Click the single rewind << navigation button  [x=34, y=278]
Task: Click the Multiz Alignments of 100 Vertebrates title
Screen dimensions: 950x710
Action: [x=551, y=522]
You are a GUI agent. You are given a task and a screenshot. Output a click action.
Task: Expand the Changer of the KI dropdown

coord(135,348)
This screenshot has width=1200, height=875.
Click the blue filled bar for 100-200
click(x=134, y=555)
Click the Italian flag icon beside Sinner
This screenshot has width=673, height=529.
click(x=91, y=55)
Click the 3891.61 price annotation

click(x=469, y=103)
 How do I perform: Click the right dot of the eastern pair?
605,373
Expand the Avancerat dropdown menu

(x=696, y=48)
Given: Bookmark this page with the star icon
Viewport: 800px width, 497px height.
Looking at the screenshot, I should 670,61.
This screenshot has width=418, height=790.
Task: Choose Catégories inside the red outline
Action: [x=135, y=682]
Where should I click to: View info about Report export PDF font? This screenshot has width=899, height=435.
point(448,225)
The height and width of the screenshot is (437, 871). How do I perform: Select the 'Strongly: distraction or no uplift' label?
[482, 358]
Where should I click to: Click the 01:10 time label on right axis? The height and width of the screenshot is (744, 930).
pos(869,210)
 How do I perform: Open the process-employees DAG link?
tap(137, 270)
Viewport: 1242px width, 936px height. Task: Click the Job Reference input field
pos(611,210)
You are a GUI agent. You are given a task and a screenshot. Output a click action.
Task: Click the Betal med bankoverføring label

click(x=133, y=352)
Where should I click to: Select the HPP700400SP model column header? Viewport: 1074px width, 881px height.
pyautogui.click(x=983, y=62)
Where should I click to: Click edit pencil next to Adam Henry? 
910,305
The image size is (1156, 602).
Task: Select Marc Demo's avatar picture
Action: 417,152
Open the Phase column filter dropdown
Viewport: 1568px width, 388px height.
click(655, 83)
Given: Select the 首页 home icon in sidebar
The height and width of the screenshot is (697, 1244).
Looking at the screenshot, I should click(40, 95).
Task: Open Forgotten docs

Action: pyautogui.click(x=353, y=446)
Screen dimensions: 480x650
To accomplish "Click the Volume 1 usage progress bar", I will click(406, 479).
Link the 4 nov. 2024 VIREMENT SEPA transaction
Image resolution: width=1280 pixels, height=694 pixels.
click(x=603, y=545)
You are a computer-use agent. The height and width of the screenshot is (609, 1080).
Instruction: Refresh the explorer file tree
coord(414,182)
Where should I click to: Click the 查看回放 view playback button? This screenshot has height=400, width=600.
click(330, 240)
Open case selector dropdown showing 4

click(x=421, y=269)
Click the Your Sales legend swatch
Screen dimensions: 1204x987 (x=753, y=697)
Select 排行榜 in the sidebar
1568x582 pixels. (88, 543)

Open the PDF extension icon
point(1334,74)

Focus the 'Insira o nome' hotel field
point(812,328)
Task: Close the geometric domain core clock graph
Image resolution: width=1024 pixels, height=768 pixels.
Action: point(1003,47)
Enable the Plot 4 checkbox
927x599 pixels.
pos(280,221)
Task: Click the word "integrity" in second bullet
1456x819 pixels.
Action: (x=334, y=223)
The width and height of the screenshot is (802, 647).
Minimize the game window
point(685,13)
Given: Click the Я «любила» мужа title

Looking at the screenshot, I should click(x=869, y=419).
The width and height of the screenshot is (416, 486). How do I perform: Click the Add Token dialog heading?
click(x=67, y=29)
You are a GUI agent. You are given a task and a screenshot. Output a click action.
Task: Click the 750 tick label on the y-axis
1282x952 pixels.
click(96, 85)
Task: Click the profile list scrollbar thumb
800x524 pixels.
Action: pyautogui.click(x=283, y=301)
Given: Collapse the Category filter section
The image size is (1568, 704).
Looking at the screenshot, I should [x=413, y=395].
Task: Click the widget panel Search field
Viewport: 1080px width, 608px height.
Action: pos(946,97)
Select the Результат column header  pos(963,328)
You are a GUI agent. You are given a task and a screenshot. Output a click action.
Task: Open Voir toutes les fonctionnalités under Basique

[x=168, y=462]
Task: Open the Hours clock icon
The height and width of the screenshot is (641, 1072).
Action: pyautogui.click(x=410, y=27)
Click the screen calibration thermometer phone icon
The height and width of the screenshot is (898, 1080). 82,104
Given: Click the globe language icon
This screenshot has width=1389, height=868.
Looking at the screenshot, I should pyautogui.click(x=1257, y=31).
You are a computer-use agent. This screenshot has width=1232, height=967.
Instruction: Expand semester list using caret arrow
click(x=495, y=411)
■ ■ ■ ■ ■ ■ ■
● WHAT YOU HAVE TO DO
Return all the lines above exactly as given.

● OUTPUT FOR THIS EXERCISE
Click the single rewind << navigation button  [x=34, y=278]
Task: Click the Multiz Alignments of 100 Vertebrates title
Screen dimensions: 950x710
Action: [x=551, y=522]
You are a GUI agent. You are given a task and a screenshot. Output a click action.
Task: Expand the Changer of the KI dropdown

coord(135,348)
This screenshot has width=1200, height=875.
Click the blue filled bar for 100-200
click(x=134, y=555)
Click the Italian flag icon beside Sinner
This screenshot has width=673, height=529.
click(x=91, y=55)
Click the 3891.61 price annotation

click(x=469, y=103)
 How do I perform: Click the right dot of the eastern pair?
605,373
Expand the Avancerat dropdown menu

(x=696, y=48)
Given: Bookmark this page with the star icon
Viewport: 800px width, 497px height.
Looking at the screenshot, I should 670,61.
This screenshot has width=418, height=790.
Task: Choose Catégories inside the red outline
Action: [x=135, y=682]
Where should I click to: View info about Report export PDF font? This screenshot has width=899, height=435.
point(448,225)
The height and width of the screenshot is (437, 871). How do I perform: Select the 'Strongly: distraction or no uplift' label?
[482, 358]
Where should I click to: Click the 01:10 time label on right axis? The height and width of the screenshot is (744, 930).
pos(869,210)
 How do I perform: Open the process-employees DAG link?
tap(137, 270)
Viewport: 1242px width, 936px height. Task: Click the Job Reference input field
pos(611,210)
You are a GUI agent. You are given a task and a screenshot. Output a click action.
Task: Click the Betal med bankoverføring label

click(x=133, y=352)
Where should I click to: Select the HPP700400SP model column header? Viewport: 1074px width, 881px height.
pyautogui.click(x=983, y=62)
Where should I click to: Click edit pencil next to Adam Henry? 
910,305
The image size is (1156, 602).
Task: Select Marc Demo's avatar picture
Action: 417,152
Open the Phase column filter dropdown
Viewport: 1568px width, 388px height.
click(655, 83)
Given: Select the 首页 home icon in sidebar
The height and width of the screenshot is (697, 1244).
Looking at the screenshot, I should click(40, 95).
Task: Open Forgotten docs

Action: pyautogui.click(x=353, y=446)
Screen dimensions: 480x650
To accomplish "Click the Volume 1 usage progress bar", I will click(406, 479).
Link the 4 nov. 2024 VIREMENT SEPA transaction
Image resolution: width=1280 pixels, height=694 pixels.
click(x=603, y=545)
You are a computer-use agent. The height and width of the screenshot is (609, 1080).
Instruction: Refresh the explorer file tree
coord(414,182)
Where should I click to: Click the 查看回放 view playback button? This screenshot has height=400, width=600.
click(330, 240)
Open case selector dropdown showing 4

click(x=421, y=269)
Click the Your Sales legend swatch
Screen dimensions: 1204x987 (x=753, y=697)
Select 排行榜 in the sidebar
1568x582 pixels. (88, 543)

Open the PDF extension icon
point(1334,74)

Focus the 'Insira o nome' hotel field
point(812,328)
Task: Close the geometric domain core clock graph
Image resolution: width=1024 pixels, height=768 pixels.
Action: point(1003,47)
Enable the Plot 4 checkbox
927x599 pixels.
pos(280,221)
Task: Click the word "integrity" in second bullet
1456x819 pixels.
Action: (x=334, y=223)
The width and height of the screenshot is (802, 647).
Minimize the game window
point(685,13)
Given: Click the Я «любила» мужа title

Looking at the screenshot, I should click(x=869, y=419).
The width and height of the screenshot is (416, 486). How do I perform: Click the Add Token dialog heading?
click(x=67, y=29)
You are a GUI agent. You are given a task and a screenshot. Output a click action.
Task: Click the 750 tick label on the y-axis
1282x952 pixels.
click(96, 85)
Task: Click the profile list scrollbar thumb
800x524 pixels.
Action: pyautogui.click(x=283, y=301)
Given: Collapse the Category filter section
The image size is (1568, 704).
Looking at the screenshot, I should [x=413, y=395].
Task: Click the widget panel Search field
Viewport: 1080px width, 608px height.
Action: pos(946,97)
Select the Результат column header  pos(963,328)
You are a GUI agent. You are given a task and a screenshot. Output a click action.
Task: Open Voir toutes les fonctionnalités under Basique

[x=168, y=462]
Task: Open the Hours clock icon
The height and width of the screenshot is (641, 1072).
Action: pyautogui.click(x=410, y=27)
Click the screen calibration thermometer phone icon
The height and width of the screenshot is (898, 1080). 82,104
Given: Click the globe language icon
This screenshot has width=1389, height=868.
Looking at the screenshot, I should pyautogui.click(x=1257, y=31).
You are a computer-use agent. This screenshot has width=1232, height=967.
Instruction: Expand semester list using caret arrow
click(x=495, y=411)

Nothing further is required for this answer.